In the event that Compliance Officer places the notification in the "highest priority" group, he/she is obliged to activate the Company's Crisis Plan and follow it. He/she may deviate from the Company's Crisis Plan only if the notification personally concerns one of the persons listed in the Company's Crisis Plan and who should take further steps within the Company's Crisis Plan.
In order to prevent a Compliance Incident, Compliance Officer may take urgent action, either alone or in cooperation with the Compliance Committee. These include in particular: a) temporary transfer of the Person bound by Compliance to another type of work or removal of his/her specific powers, b) position of the Person bound by Compliance on obstacles on the part of the employer, c) blocking of the Person's bound by Compliance access to internal systems and databases, d) deposit internal data, information and e-mail or telephone communications and prevent their intentional removal or alteration, e) safe storage of original written documents, f) securing funds or other property if there is a reasonable suspicion that it is a proceeds of crime.

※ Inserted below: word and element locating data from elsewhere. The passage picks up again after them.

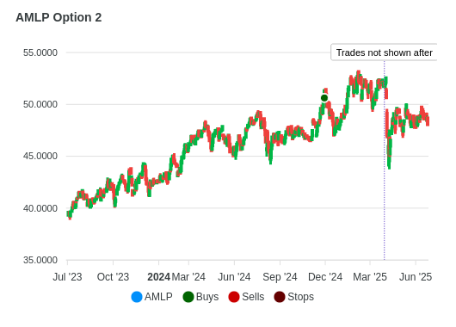Click the dotted vertical cutoff line
The height and width of the screenshot is (327, 456).
tap(385, 160)
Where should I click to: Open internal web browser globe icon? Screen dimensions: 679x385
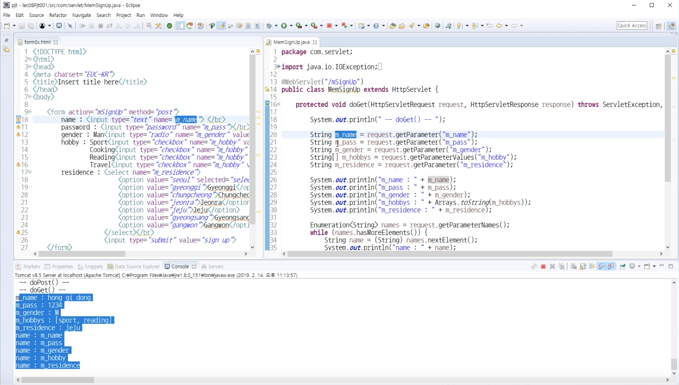437,26
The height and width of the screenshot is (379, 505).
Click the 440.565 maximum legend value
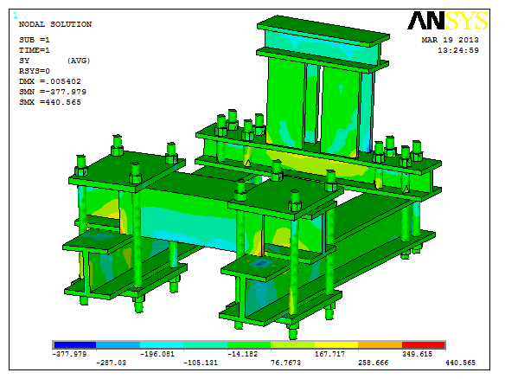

In other cases, Compliance Officer proceeds in the standard manner and investigates each individual case of notification according to the Compliance Internal Investigation process.
Compliance Officer decides on the method of investigation in cooperation with the Compliance Committee. In justified cases, Compliance Officer may submit a proposal for further action for decision to CEO, to VP HR or the relevant VP of involved department or another Board Member, if he/she deems such procedure.
An Investigation Group may be set up to investigate the notification received. The composition and tasks of the Investigation Group are determined by Compliance Officer in cooperation with Compliance Committee. Each member of the Investigation Group is obliged to maintain the confidentiality of the findings and in case it is necessary to know the person of the Whistleblower for the investigation of the Compliance Incident, each member of the Investigation Group undertakes to take care of his/her protection in order to maintain his /her anonymity.
The results of the investigation are recorded by Compliance Officer in the electronic file of the case, including the Final Report, which content is determined by the Compliance Procedure.
The basic goals of the Company's corrective measures include in particular:
1) Prevent the recurrence of the Compliance Incident in the future,
2) Take steps to repair the damage,
3) Draw employment consequences for the person who violated the Compliance,
4) Draw commercial-legal consequences for a third party if participated in the breach of Compliance,
5) Communicate to the Company that each Compliance Incident will be investigated and that adequate consequences will be drawn from it.
Corrective actions are subject to approval by Compliance Committee or Board members according to internal and legal requirements. Once the proposed corrective actions have been approved, Compliance Officer will ensure their implementation and monitor compliance. Compliance Officer then informs the Board Members about the results of the corrective measures taken through the Compliance Report.
8. GENERAL PROVISION
This Policy has an implementation period of 3 months and it starts with the policy issuance.